Damit sie schneller anspringt, sprich durch andere Scheiben hat man eine QD-Bremse.

Kann man sowohl mit Teflon- wie auch Carbonscheiben machen bei den Ultegras.
Mit Carbonscheiben öffnet sie etwas früher.
Ansonsten besteht zw. den beiden Arten nur ein Unterschied beim Einbau...Teflon wird nicht gefettet, Carbon niemals trocken einbauen.

Gesendet von meinem ALE-L21 mit Tapatalk


----------



## jkc (6. Juni 2018)

*AW: Shimano Ultegra XTD 14000*



Speci.hunter schrieb:


> wozu verbaut man dort andere Scheiben ? damit die bremse besser anläuft ? oder wozu..



Gute Frage.
Ich finde die werksmäßige Bremse ist absolut geil.



Bimmelrudi schrieb:


> ...Carbon niemals trocken einbauen.



Warum? |kopfkrat
Habe ich schon gemacht.

Grüße JK


----------



## Bimmelrudi (6. Juni 2018)

*AW: Shimano Ultegra XTD 14000*



jkc schrieb:


> Gute Frage.
> Ich finde die werksmäßige Bremse ist absolut geil.
> 
> 
> ...



Carbon hat eine rauere Oberfläche, welches sich ohne Fettfilm schneller aufrubbelt an den Metallwashern.
Daher werden diese Scheiben hauchdünn mit Bremsenfett (zb Cal's, oder auch aus UK Eelslime) eingefettet.
Die Betonung liegt hier wirklich auf hauchdünn.


Teflon ist heutzutage spiegelglatt und kann daher trocken verbaut werden.
Fett schadet da zwar auch nicht, allerdings läßt die Bremswirkung dann merklich nach.

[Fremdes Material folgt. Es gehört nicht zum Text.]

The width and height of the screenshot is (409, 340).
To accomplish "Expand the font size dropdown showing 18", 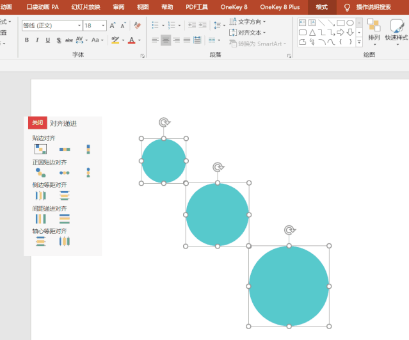I will (x=103, y=26).
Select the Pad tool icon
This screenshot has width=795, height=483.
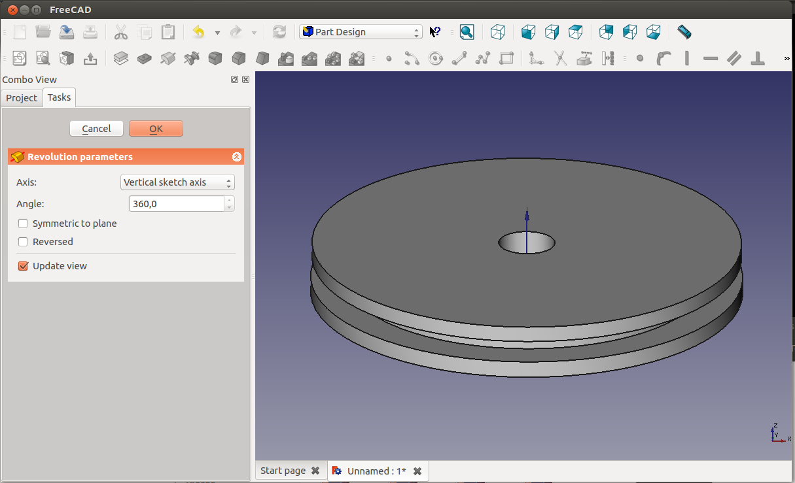(121, 59)
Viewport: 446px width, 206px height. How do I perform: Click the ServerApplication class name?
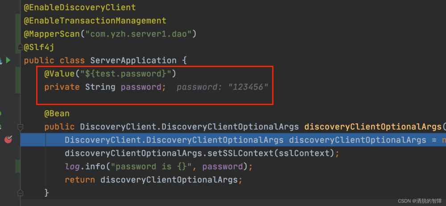133,60
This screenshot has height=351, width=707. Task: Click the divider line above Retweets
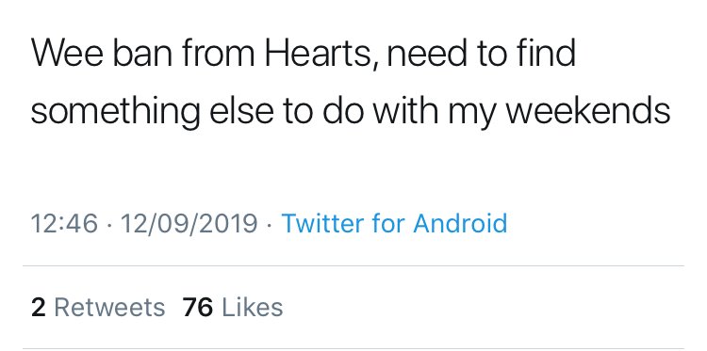pos(354,266)
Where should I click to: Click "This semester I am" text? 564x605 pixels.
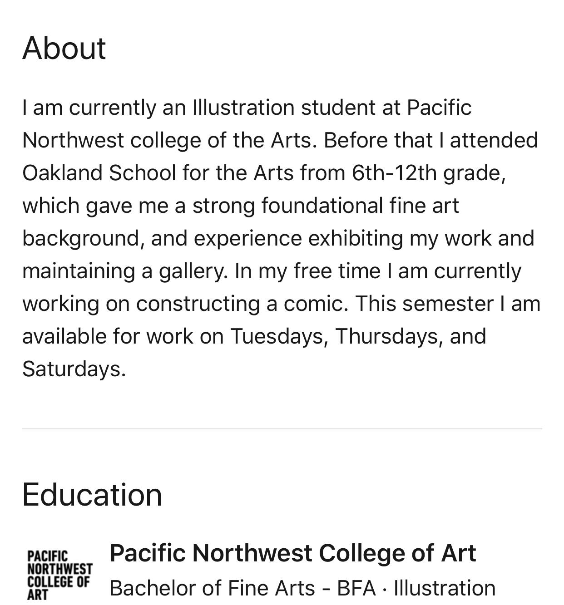tap(448, 304)
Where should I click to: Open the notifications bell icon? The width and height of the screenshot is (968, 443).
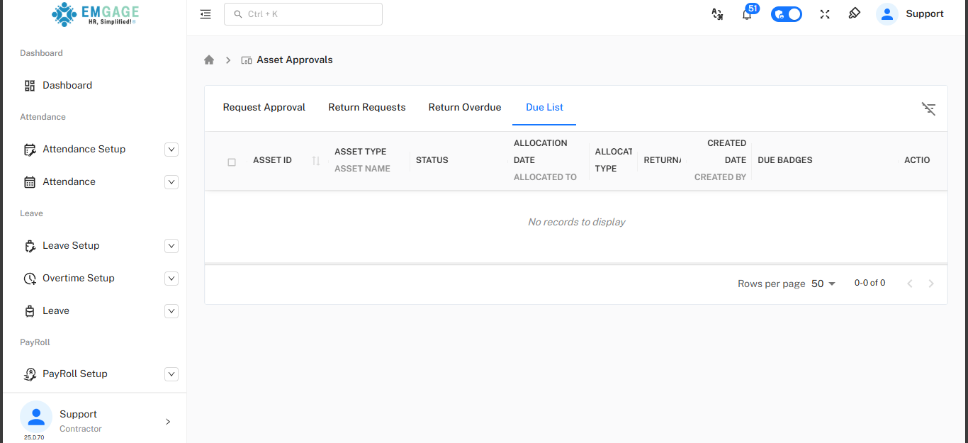coord(747,14)
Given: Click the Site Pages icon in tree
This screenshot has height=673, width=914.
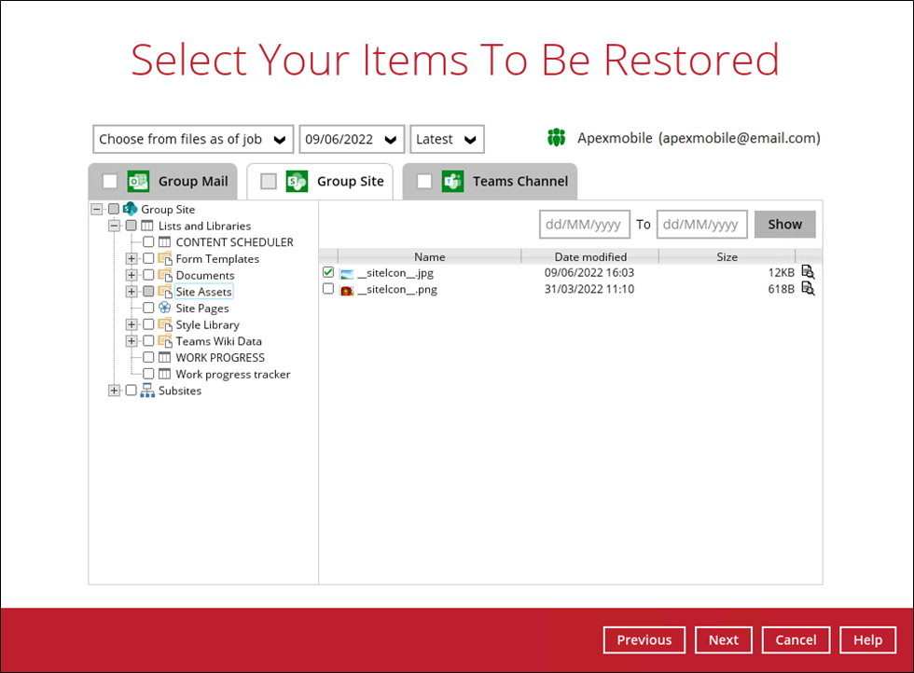Looking at the screenshot, I should (x=165, y=309).
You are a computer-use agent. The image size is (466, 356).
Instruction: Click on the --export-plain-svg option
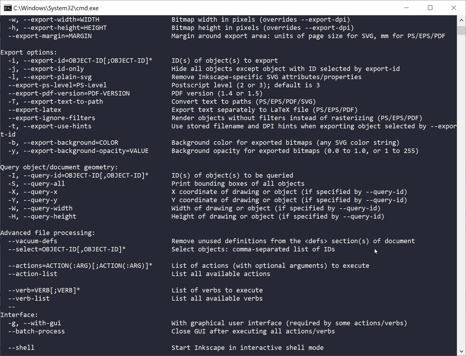[x=57, y=77]
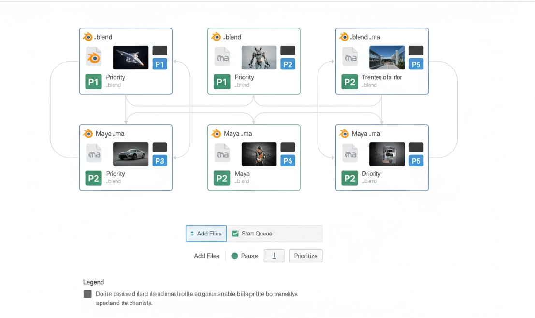This screenshot has width=535, height=318.
Task: Click the gray Legend color swatch
Action: 87,294
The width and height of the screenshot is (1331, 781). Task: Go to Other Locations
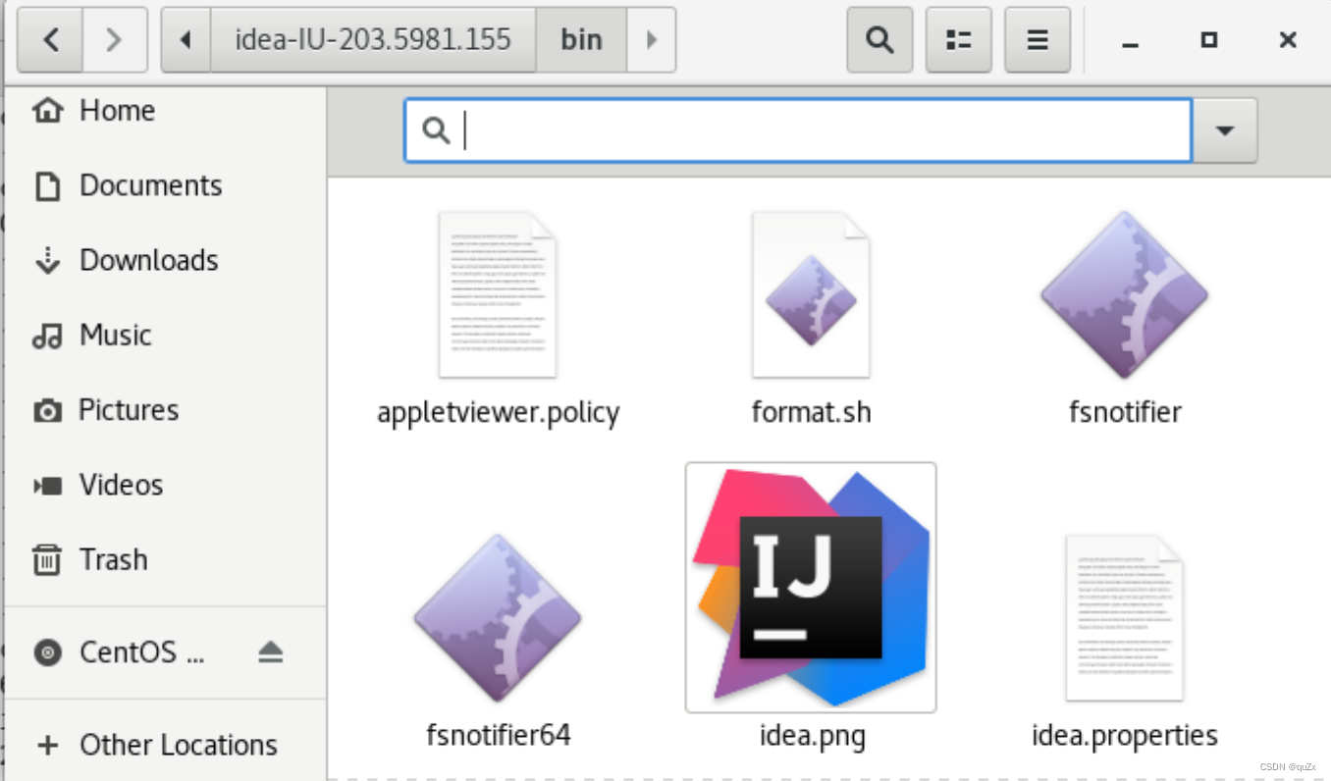[177, 744]
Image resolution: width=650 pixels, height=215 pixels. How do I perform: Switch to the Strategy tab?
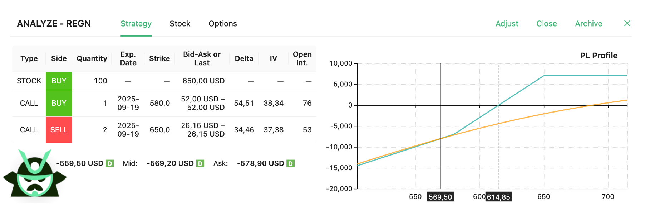pyautogui.click(x=136, y=24)
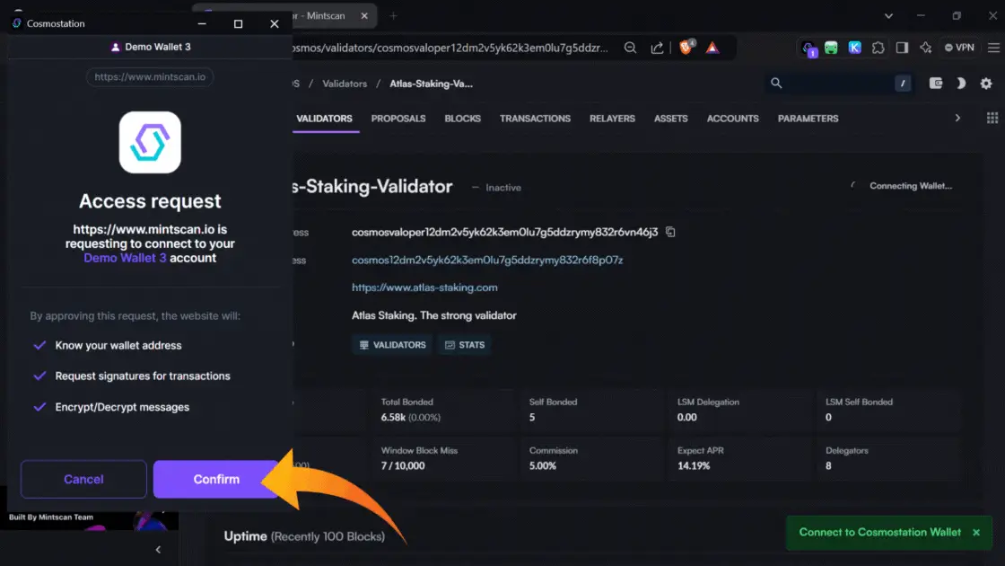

Die werksseitigen Bremsen der Ultegras (auch die Vorgänger) sind absolut top, gar keine Frage.
Wer aber was in Richtung QD möchte, wird sich schnell für einen Wechsel der Scheiben entscheiden, wobei man auch sagen muß das die angebotenen fertigen Scheiben schon arg teuer daherkommen.
Da kann man sich auch gleich ne Platte aus Australien ordern (kaum Porto da im Brief..hat man binnen 1 Woche) und kann sich noch für weitere Rollen daraus neue Scheiben machen...kommt immernoch günstiger wie fertige Scheiben irgendwo zu kaufen (zb in UK oder US).


----------



## Speci.hunter (6. Juni 2018)

*AW: Shimano Ultegra XTD 14000*

Danke @Bimmelrudi 

Falls ich mir die Rollen bestelle, werde ich sie erstmal so fischen, alles andere kommt dann bzw. Ist mir noch zuviel Neuland  macht mich nur konfus.


----------



## Bimmelrudi (6. Juni 2018)

*AW: Shimano Ultegra XTD 14000*

Sie sind auch mit Werksbremse toll, hab die Vorgänger (XSC) und nix dran zu bemängeln.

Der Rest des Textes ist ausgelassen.